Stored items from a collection
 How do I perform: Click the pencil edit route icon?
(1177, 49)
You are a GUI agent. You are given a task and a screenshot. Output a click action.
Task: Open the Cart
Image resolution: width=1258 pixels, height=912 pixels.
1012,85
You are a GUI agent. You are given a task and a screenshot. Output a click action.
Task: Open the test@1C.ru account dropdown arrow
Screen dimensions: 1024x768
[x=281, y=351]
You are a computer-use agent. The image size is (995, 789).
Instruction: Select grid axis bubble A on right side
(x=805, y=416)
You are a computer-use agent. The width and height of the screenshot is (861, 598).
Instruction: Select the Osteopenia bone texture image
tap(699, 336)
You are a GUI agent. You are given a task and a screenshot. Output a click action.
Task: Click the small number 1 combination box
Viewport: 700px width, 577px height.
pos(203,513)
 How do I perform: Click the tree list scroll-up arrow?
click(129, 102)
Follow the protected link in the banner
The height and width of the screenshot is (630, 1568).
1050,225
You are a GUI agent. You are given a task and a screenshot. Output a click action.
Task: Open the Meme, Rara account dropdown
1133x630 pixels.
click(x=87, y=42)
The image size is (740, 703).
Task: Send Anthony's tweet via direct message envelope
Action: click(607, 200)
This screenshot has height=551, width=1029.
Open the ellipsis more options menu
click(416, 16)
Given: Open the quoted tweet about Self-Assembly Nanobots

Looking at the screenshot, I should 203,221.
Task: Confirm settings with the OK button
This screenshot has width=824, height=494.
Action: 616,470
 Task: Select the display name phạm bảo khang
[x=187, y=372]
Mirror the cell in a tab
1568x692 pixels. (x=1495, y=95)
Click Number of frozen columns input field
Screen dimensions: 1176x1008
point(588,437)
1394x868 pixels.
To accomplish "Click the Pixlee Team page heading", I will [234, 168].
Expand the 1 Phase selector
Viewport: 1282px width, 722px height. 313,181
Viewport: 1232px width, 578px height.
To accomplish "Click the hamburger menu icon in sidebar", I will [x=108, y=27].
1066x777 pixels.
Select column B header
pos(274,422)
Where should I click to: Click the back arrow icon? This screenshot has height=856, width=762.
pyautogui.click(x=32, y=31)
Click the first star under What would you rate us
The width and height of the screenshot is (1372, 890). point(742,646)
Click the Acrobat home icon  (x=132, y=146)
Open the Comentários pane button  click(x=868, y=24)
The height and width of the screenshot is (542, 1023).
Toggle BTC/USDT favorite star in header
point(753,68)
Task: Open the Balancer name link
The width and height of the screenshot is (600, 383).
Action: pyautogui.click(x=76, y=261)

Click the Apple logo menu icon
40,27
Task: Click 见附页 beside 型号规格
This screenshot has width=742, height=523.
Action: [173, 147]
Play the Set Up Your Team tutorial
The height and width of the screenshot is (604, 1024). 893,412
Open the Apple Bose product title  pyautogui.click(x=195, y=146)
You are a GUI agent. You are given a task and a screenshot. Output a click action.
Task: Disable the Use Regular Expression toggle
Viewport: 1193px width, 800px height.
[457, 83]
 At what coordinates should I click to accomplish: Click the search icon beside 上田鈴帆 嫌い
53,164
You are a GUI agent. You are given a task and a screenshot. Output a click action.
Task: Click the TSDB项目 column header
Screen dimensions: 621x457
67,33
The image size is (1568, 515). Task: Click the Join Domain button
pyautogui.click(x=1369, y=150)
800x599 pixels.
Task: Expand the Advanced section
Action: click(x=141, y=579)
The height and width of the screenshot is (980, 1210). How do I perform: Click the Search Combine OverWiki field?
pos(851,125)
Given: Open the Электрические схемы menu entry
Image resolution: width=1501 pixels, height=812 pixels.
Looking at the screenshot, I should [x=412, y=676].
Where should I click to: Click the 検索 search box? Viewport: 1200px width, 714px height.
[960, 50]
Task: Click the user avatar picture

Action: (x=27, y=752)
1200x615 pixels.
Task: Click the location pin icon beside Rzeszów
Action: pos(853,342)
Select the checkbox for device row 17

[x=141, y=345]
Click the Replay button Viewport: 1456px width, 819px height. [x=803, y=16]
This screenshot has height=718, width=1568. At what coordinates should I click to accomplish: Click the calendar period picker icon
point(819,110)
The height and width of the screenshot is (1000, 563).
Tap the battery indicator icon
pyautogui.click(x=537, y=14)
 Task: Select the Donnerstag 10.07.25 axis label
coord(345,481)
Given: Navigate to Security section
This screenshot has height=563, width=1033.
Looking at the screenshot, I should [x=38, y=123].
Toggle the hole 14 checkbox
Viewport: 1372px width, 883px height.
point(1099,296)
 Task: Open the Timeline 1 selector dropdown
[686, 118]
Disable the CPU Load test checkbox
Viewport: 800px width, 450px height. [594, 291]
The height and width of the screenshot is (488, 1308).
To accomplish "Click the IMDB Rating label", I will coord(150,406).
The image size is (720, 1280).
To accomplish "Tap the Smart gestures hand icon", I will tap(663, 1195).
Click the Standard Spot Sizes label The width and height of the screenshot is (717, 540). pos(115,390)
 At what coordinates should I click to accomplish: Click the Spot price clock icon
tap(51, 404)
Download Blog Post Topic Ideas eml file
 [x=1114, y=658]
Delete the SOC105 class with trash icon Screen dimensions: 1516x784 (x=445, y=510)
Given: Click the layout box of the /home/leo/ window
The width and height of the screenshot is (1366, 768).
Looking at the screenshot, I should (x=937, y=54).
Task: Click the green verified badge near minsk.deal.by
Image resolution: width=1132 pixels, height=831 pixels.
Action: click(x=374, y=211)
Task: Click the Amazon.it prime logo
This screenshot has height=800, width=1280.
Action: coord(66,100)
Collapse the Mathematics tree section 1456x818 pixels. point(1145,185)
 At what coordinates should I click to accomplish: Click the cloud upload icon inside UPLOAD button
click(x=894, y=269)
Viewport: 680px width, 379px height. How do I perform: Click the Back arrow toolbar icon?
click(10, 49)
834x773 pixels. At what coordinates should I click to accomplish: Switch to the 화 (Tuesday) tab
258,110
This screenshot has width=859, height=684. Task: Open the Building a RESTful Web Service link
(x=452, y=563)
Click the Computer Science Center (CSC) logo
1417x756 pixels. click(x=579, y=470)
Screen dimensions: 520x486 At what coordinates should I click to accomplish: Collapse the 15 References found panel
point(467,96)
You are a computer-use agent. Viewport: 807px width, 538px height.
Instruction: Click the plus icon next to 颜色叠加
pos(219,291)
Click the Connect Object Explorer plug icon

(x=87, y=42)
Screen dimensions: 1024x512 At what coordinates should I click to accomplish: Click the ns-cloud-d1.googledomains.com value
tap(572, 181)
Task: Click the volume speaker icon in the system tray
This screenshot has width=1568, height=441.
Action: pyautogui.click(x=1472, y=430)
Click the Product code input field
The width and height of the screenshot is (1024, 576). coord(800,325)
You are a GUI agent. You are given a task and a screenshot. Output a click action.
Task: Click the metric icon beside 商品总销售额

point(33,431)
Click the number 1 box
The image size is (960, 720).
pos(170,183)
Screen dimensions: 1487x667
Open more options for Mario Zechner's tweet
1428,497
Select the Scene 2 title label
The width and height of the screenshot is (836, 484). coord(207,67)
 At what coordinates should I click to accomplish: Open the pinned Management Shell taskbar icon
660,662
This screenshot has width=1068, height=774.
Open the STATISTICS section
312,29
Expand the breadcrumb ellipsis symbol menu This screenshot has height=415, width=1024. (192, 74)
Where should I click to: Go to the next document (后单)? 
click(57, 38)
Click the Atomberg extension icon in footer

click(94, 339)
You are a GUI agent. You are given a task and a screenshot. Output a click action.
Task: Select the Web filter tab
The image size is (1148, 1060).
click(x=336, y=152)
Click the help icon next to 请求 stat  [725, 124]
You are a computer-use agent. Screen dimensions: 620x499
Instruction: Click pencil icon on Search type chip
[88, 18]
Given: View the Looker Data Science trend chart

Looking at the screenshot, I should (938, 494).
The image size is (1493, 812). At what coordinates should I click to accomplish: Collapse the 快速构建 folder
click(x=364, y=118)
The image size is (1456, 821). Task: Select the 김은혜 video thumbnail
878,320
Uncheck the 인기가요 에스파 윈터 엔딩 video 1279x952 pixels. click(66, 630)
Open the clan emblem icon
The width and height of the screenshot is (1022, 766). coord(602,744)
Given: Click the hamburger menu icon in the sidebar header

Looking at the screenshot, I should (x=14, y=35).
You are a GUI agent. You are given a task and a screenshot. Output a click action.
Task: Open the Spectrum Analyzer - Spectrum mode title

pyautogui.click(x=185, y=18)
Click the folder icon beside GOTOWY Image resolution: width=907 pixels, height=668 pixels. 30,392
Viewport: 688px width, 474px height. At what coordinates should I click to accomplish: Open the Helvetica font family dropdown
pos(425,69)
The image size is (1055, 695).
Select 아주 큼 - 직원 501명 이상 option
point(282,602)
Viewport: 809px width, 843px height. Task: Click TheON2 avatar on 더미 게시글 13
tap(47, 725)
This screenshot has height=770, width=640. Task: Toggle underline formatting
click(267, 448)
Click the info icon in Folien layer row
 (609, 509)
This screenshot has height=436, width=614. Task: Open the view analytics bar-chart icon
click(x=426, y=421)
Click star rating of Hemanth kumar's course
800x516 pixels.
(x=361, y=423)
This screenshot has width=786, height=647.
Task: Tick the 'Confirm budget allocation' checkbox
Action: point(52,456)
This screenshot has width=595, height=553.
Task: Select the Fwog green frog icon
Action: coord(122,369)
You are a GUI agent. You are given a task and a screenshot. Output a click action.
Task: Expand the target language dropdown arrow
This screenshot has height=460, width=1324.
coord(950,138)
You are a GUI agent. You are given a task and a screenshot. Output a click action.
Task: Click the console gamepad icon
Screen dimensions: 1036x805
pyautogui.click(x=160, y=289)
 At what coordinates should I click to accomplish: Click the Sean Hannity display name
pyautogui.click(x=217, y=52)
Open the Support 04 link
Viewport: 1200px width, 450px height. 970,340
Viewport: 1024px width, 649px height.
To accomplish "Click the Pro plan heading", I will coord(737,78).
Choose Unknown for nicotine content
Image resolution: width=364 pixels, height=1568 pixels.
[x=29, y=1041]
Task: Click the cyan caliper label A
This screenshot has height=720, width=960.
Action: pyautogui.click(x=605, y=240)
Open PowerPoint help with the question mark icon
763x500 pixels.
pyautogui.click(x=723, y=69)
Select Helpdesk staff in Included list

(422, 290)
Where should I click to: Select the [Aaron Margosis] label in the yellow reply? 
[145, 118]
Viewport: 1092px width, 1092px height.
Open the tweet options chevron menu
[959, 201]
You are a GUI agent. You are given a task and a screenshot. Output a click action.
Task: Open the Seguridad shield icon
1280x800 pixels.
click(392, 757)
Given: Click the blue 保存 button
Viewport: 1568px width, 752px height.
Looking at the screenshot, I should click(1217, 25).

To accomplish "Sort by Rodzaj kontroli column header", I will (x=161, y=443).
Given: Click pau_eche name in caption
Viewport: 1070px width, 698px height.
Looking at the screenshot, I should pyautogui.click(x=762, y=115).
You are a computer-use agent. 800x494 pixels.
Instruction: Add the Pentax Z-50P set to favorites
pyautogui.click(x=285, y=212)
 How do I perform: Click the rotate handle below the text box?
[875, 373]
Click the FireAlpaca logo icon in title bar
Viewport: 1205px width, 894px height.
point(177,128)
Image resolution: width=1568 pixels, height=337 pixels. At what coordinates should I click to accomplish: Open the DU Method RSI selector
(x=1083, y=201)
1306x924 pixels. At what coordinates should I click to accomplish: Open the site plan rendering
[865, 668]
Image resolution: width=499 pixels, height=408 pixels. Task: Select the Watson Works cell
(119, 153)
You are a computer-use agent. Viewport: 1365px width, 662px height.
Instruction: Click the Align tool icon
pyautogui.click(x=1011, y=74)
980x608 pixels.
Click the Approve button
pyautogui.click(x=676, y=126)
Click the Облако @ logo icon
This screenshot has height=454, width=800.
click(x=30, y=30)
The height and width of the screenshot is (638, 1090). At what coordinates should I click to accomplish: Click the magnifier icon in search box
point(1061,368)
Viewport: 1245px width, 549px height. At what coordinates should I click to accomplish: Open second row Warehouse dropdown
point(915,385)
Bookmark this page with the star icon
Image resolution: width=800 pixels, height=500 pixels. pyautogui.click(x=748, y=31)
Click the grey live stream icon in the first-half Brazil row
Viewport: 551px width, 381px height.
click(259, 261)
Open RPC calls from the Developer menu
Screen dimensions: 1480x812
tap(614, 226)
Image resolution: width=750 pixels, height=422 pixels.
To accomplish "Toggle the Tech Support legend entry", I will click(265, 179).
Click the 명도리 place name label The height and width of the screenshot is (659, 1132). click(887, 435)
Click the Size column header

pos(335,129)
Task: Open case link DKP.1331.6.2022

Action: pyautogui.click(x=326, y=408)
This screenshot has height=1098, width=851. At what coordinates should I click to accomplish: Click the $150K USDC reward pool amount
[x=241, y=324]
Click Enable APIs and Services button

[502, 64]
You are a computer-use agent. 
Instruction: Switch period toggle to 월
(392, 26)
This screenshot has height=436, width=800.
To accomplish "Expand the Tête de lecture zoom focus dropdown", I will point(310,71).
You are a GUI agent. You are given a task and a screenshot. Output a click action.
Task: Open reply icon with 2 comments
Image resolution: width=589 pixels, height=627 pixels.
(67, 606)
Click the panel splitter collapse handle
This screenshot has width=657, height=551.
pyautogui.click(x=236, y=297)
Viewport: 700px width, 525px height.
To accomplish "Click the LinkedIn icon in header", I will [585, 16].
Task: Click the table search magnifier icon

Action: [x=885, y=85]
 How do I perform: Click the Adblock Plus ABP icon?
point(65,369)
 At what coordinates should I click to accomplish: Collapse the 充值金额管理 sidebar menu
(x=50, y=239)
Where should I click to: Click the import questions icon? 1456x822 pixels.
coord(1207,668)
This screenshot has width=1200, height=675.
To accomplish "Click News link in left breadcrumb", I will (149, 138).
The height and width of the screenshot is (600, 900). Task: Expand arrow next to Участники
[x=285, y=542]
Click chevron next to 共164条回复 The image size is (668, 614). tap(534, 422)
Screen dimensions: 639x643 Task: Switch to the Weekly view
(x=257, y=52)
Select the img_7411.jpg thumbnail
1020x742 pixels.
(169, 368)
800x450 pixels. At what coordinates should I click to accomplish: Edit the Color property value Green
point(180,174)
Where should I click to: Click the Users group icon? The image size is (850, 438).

■ WORK REQUEST ■
Every line in the data above that includes the word "heading" should be copied.

■ PROBLEM SOLUTION ■
To accomplish "Click the Pixlee Team page heading", I will [234, 168].
To accomplish "Click the Pro plan heading", I will coord(737,78).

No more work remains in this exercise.